Work order - Without including any pictures, give back all of the data exactly.

Stored dataset items:
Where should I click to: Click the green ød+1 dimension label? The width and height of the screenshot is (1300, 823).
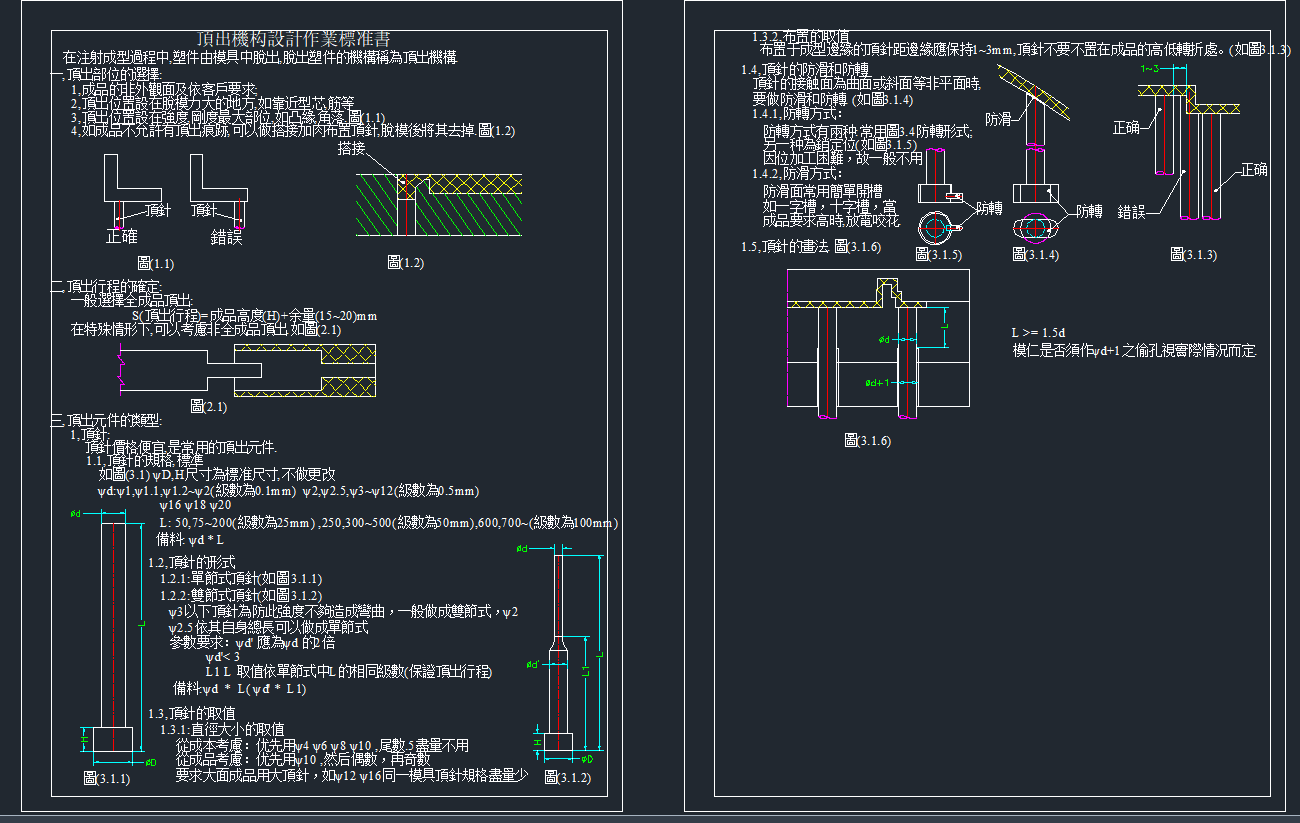[x=877, y=383]
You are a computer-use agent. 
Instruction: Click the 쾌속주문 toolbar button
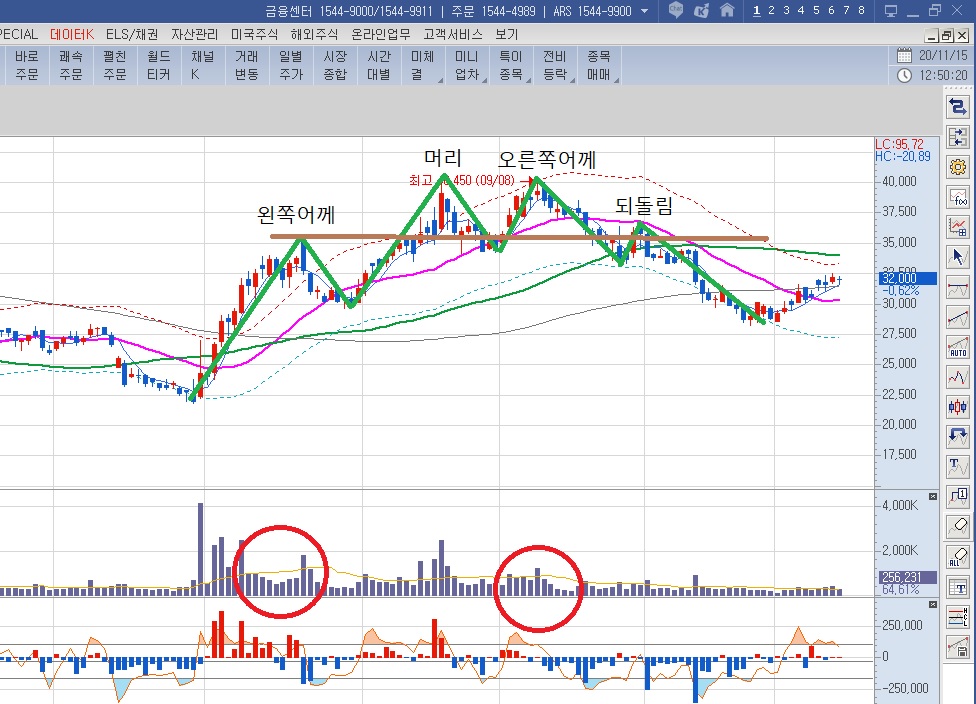[x=71, y=65]
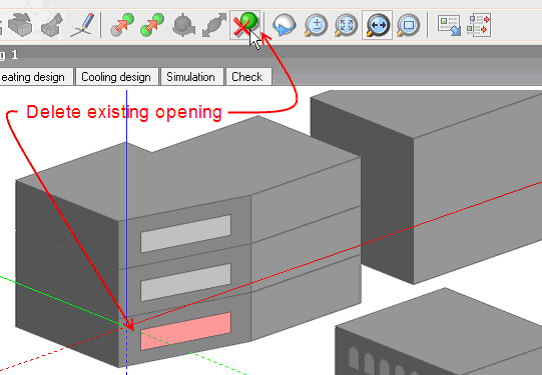Select the middle floor grey window
Viewport: 542px width, 375px height.
click(186, 282)
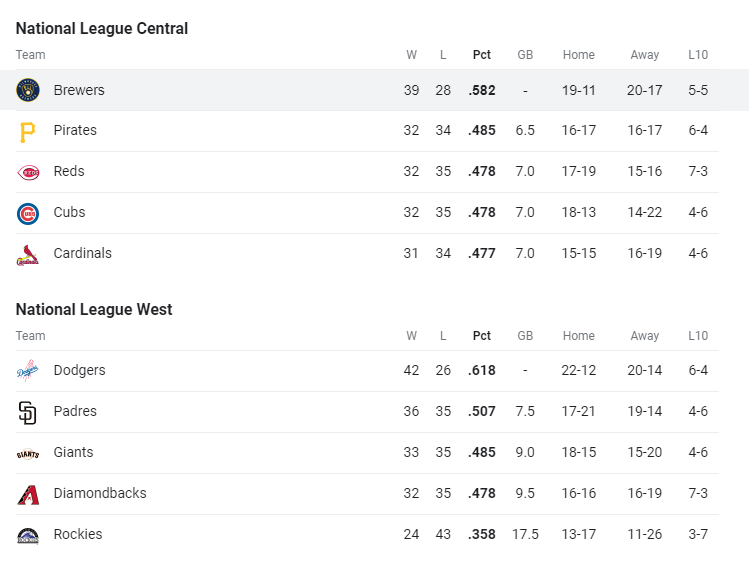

Exercise solution -
Where should I click to: Click the green ød+1 dimension label? The width and height of the screenshot is (1300, 823).
[x=877, y=383]
You are a computer-use agent. 
Instruction: Click the 쾌속주문 toolbar button
[x=71, y=65]
Select the middle floor grey window
Viewport: 542px width, 375px height.
click(186, 282)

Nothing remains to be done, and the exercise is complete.